March 15, 2017 by Byron Katsuyama
Recognizing that more people are using smartphone apps for everyday transactions, some Washington local governments have begun to launch citizen-oriented apps that deliver news and services in a mobile-friendly format. In fact, the Pew Research Center recently reported that nearly three-quarters (77%) of Americans now own smartphones. Interestingly, they also reported that 64% of low-income Americans (earning less than $30,000 per year) own a smartphone, a fact worth noting for local government agencies that offer services to low-income groups. For many in this group, smartphones are their only means for accessing online content and services.
The Case for Mobile Apps
A recent Government Technology article, 5 Reasons Why Your Local Government Should Have its Own App, makes a good case for why government organizations should adopt a mobile strategy. First, apps deliver content in a mobile-friendly format that can more easily be read on popular devices like smartphones and tablets. Apps also offer the ability to provide “push notifications” that enjoy a relatively high “read rate,” so they have proven to be an effective way of engaging with citizens. Apps can also take advantage of powerful smartphone capabilities like GPS for pinpointing the location of problems like potholes or malfunctioning traffic signals, and cameras that allow citizens to add images to supplement feedback and reports.
Washington Local Goverment App Tour
I downloaded several Washington local government mobile apps to my smartphone to get a closer look at the types of services they offer and to see how they work.

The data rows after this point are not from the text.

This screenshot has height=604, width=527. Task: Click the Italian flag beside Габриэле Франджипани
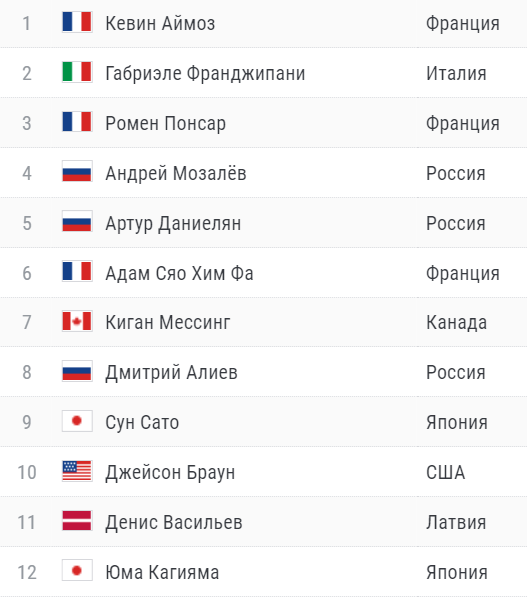pyautogui.click(x=77, y=72)
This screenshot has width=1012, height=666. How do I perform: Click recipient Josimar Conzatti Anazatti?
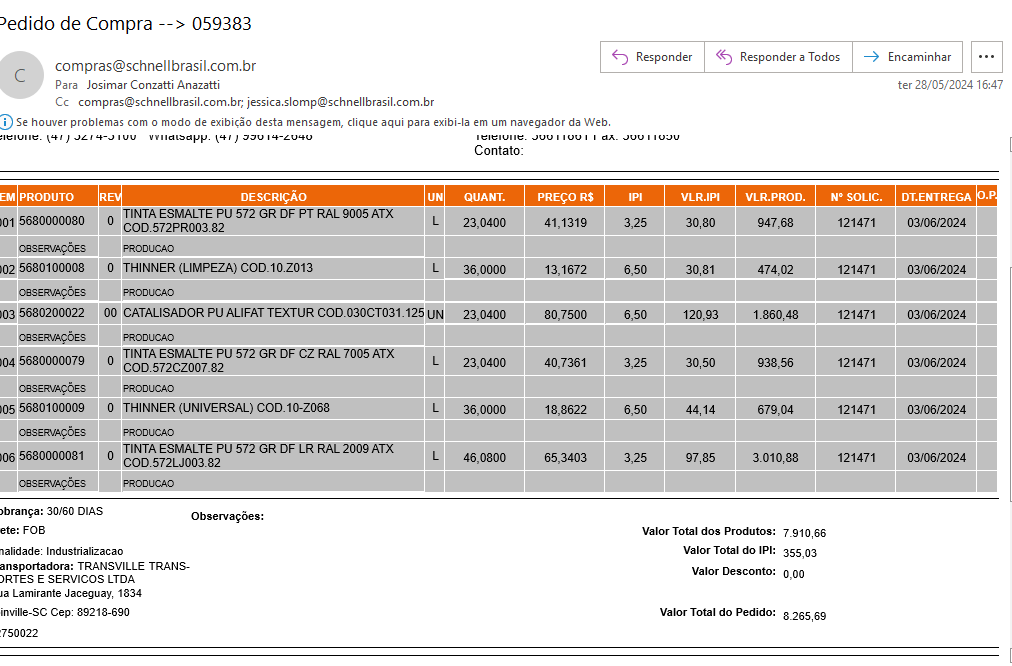pyautogui.click(x=153, y=85)
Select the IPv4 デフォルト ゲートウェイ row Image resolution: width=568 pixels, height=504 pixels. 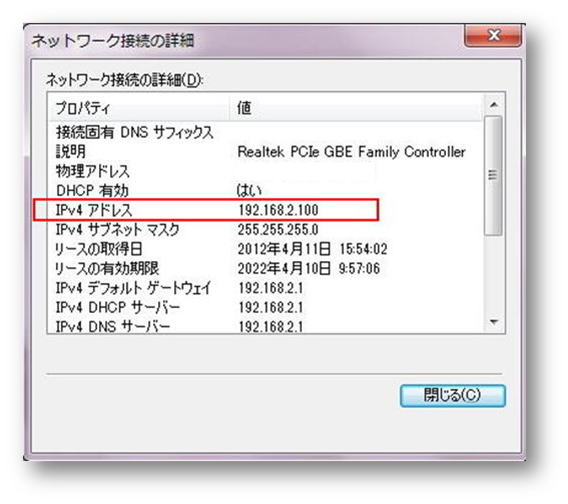[x=266, y=288]
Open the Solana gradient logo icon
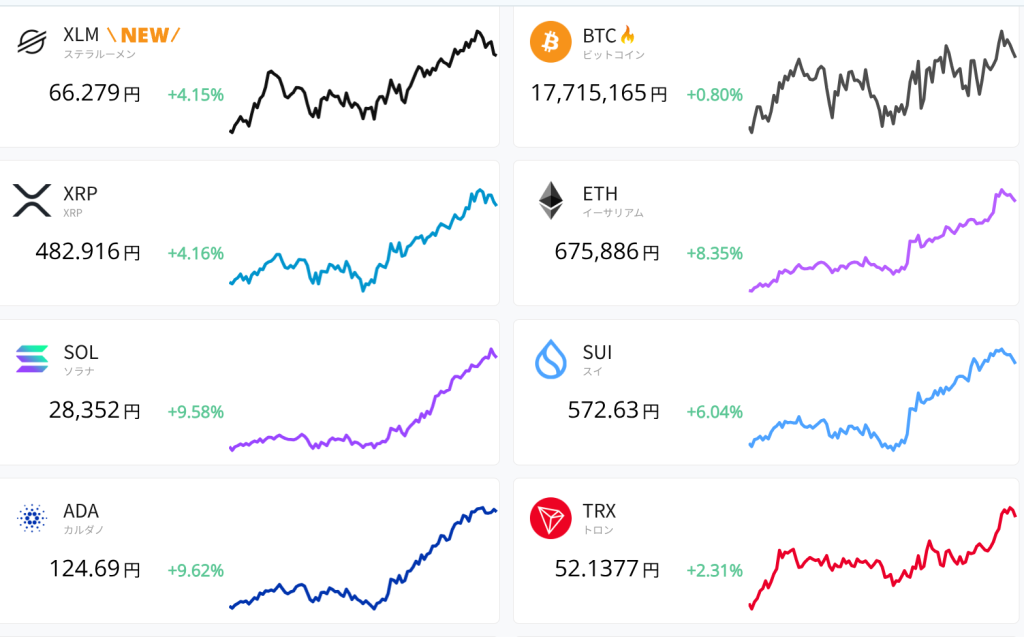The width and height of the screenshot is (1024, 637). pos(32,358)
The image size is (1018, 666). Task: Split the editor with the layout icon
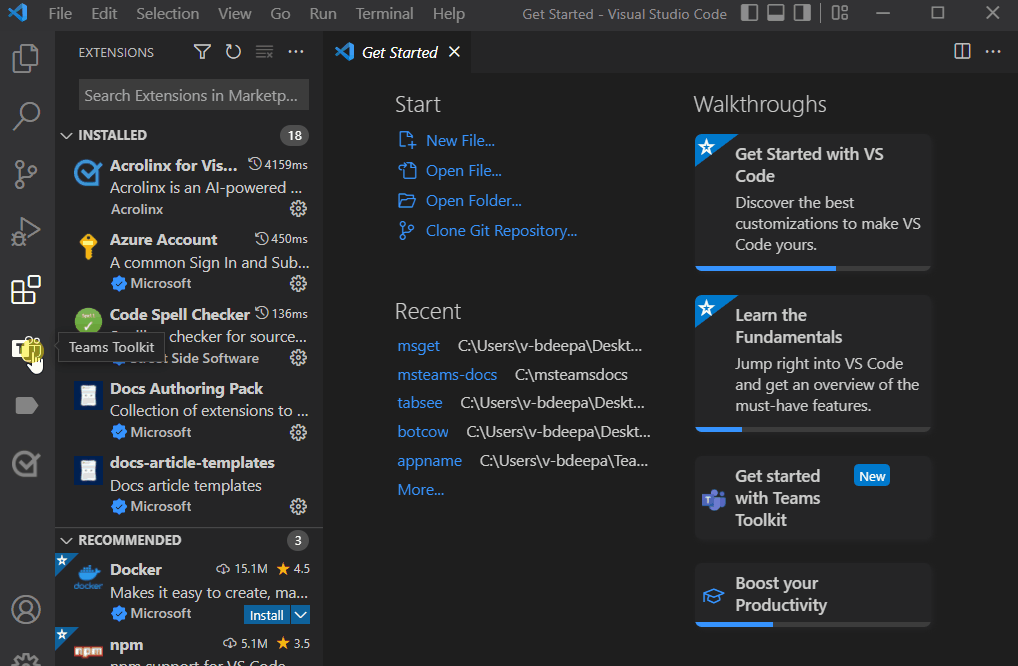click(x=961, y=51)
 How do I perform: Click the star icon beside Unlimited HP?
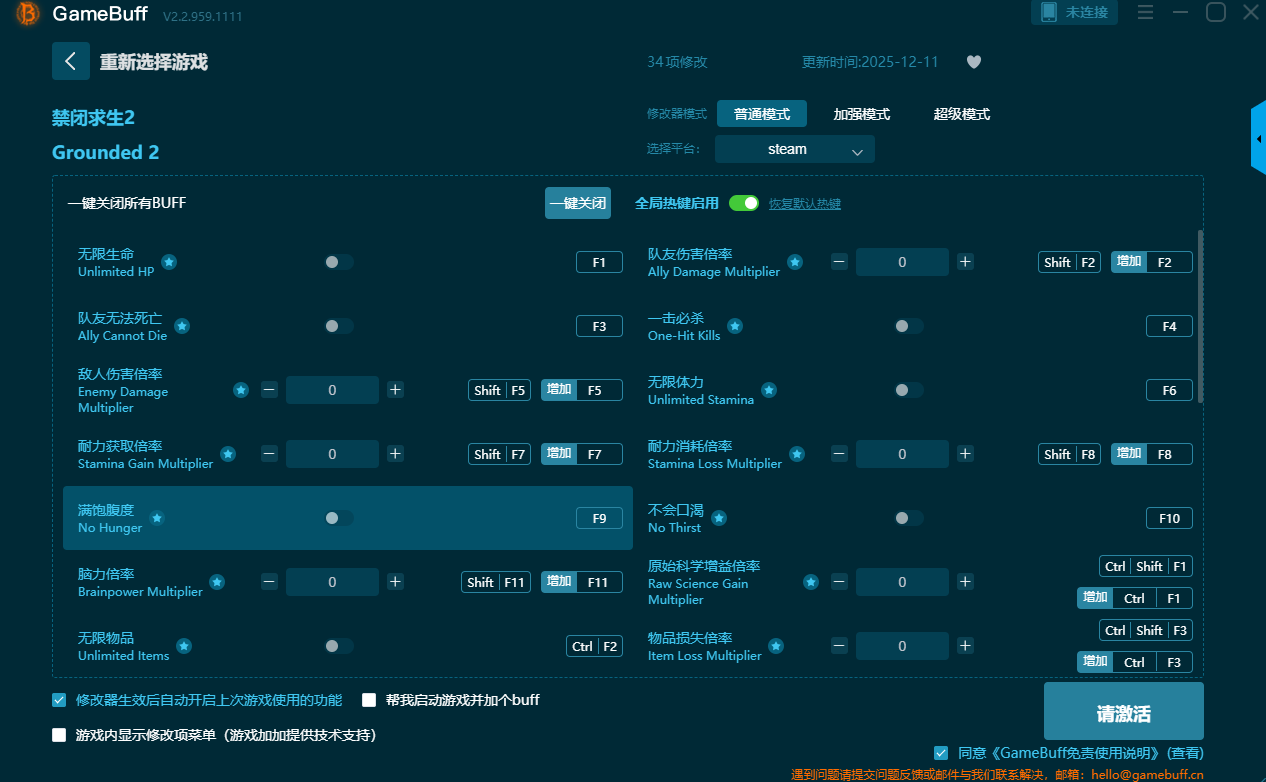(x=169, y=262)
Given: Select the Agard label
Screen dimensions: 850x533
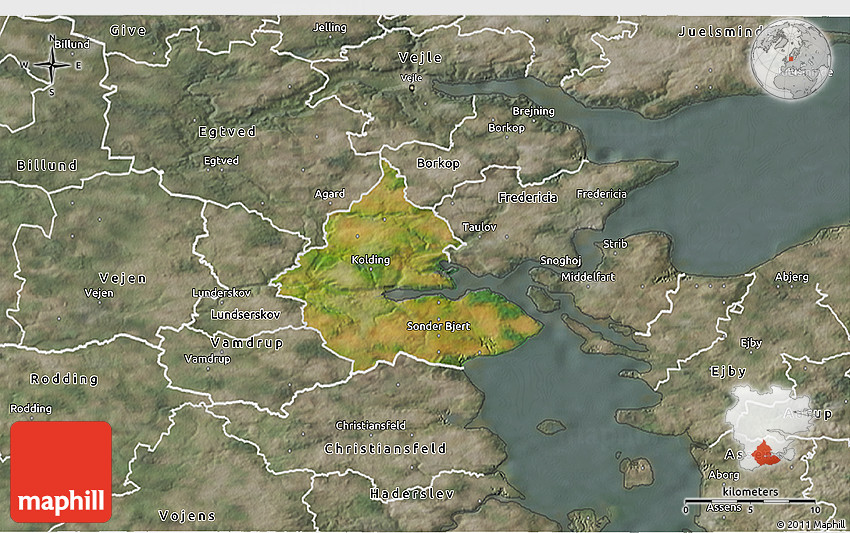Looking at the screenshot, I should [x=329, y=194].
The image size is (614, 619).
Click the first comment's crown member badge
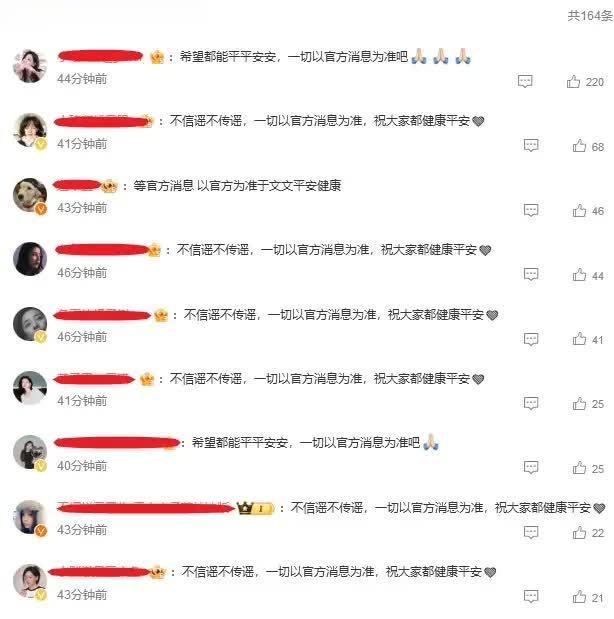pos(157,57)
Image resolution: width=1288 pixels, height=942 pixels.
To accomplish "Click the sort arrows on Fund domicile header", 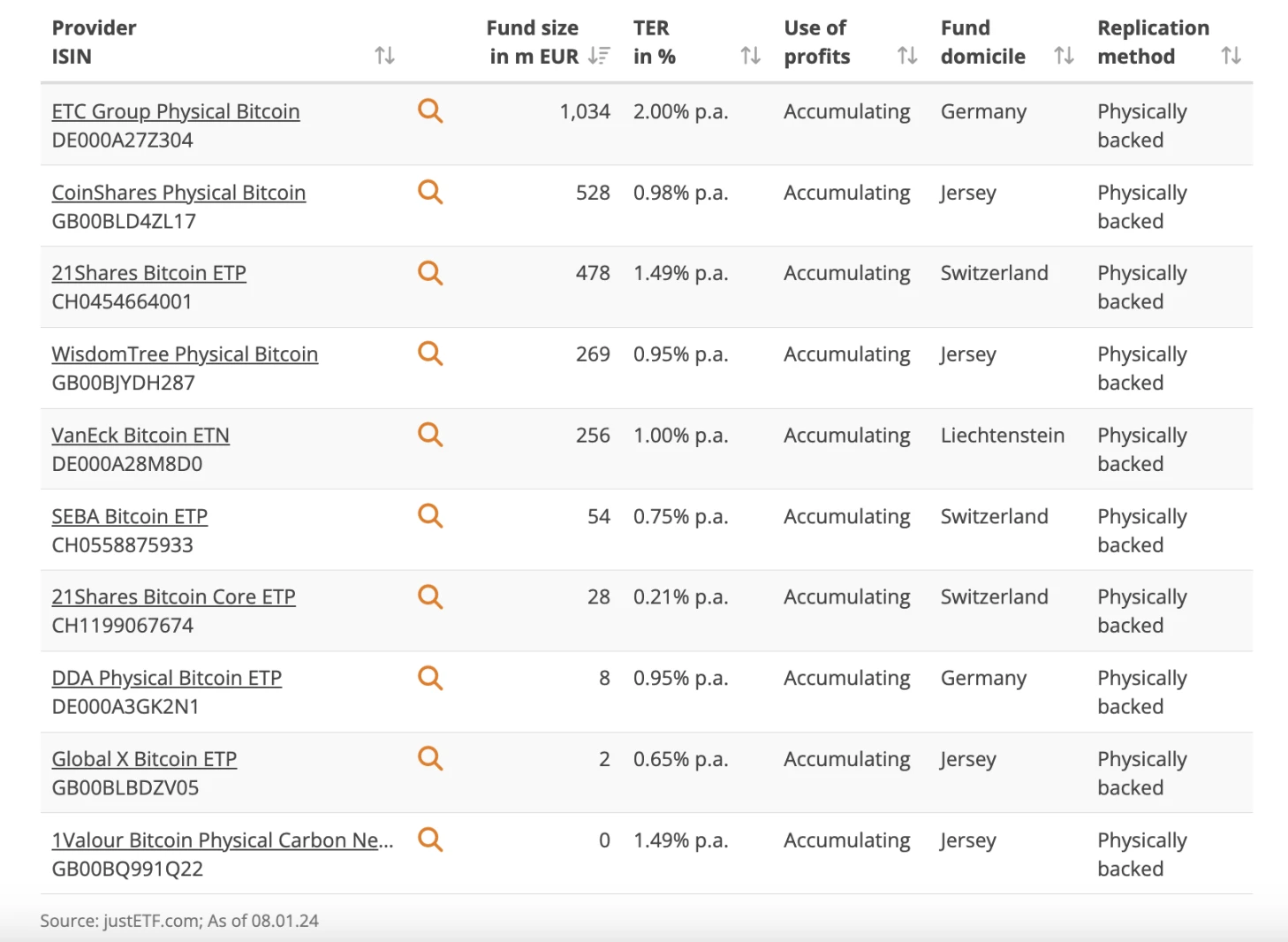I will click(1064, 55).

Since they’re all free, you can easily take them out for a test drive yourself. Here’s a quick tour of the apps I downloaded, including some screenshots, key features, and vendor information.
Auburn’s official mobile app, mobileAuburnWA, is a good example of a multiservice local government mobile app. The app allows users to report on a long list of issues like graffiti, abandoned vehicles, tree and vegetation problems, and potholes, and then to receive status updates on the city’s response. Users can also pay utility bills, sign up for recreation programs, stay up-to-date with the latest news and events, and contact city staff members. Users can also sign up to receive email updates on selected issues. Auburn worked with civic software company Accela (formerly PublicStuff) to develop the app.
Bellevue’s mobile app, MyBellevue, also allows users to report a variety of issues and make service requests. The reporting feature uses a smartphone’s GPS capabilities to pinpoint the location of the issue being reported. Users can also attach photos when they are reporting an issue to aid in the city’s response. The App’s top menu offers links to city news, events, jobs, and social media channels. Users can also view service requests that are near their location to see if others have reported the same issue and keep track of reported issues. Bellevue’s app is also powered by Accela.
Kennewick’s My Kennewick app presents a desktop-like opening screen with icons linking to its main features. Services include an agenda center for city council, board, and commission meetings, job notices, a notification service for city news, volunteer opportunities, street closures, road conditions, and emergency information. Kennewick worked with CivicPlus to develop the app.
The city of Camas offers CamasConnect 24/7, another Accela-powered mobile app. The app includes news and announcements, service requests (with a comprehensive menu of options), and a notification service that pushes updates and announcements to users. Some useful options included in the service request menu include a public records request form, a “bright idea” suggestion box, and a comprehensive code enforcement reporting tool. A helpful “knowledge base” feature offers a searchable database of frequently asked questions, articles, and forms. The Camas Municipal Code is also available in a mobile-friendly format.
Seattle offers several specialized mobile apps including Find It, Fix It, for reporting potholes, graffiti, or other similar problems, and a PayByPhone parking app, to make to make it easier to pay for on-street parking, plus Seattle Center and Key Arena apps, and a Seattle Library app. Seattle has also optimized many of their webpages for use with mobile devices like tablets and smartphones.
Overall I like the task-oriented approach that these local government apps provide, giving users convenient access to a good line-up of frequently used services. A well-designed app can be much easier to navigate and use than a larger, multipurpose website. Many apps enable convenient transactions, such as bill paying, recreation program registration, and public records requests, and have the potential to ease administrative burdens and reduce costs.
I’m also impressed with the potential uses for push notification services as an effective way to engage with citizens on issues they may have an interest in following. However, citizens have high expectations for the performance of mobile apps based on their experiences with private sector apps, and this can create some challenges for local governments. For example, if your mobile app links to city or county website pages that have not yet been optimized for mobile devices your user experience will be less than ideal.
Given the ubiquity of smartphone devices and the growing popularity of mobile apps in general, it’s seems likely that citizens will be looking to their local governments to make more services available on the devices they use most frequently. This may be particularly true for low-income users who rely more on smartphones to access online content and services.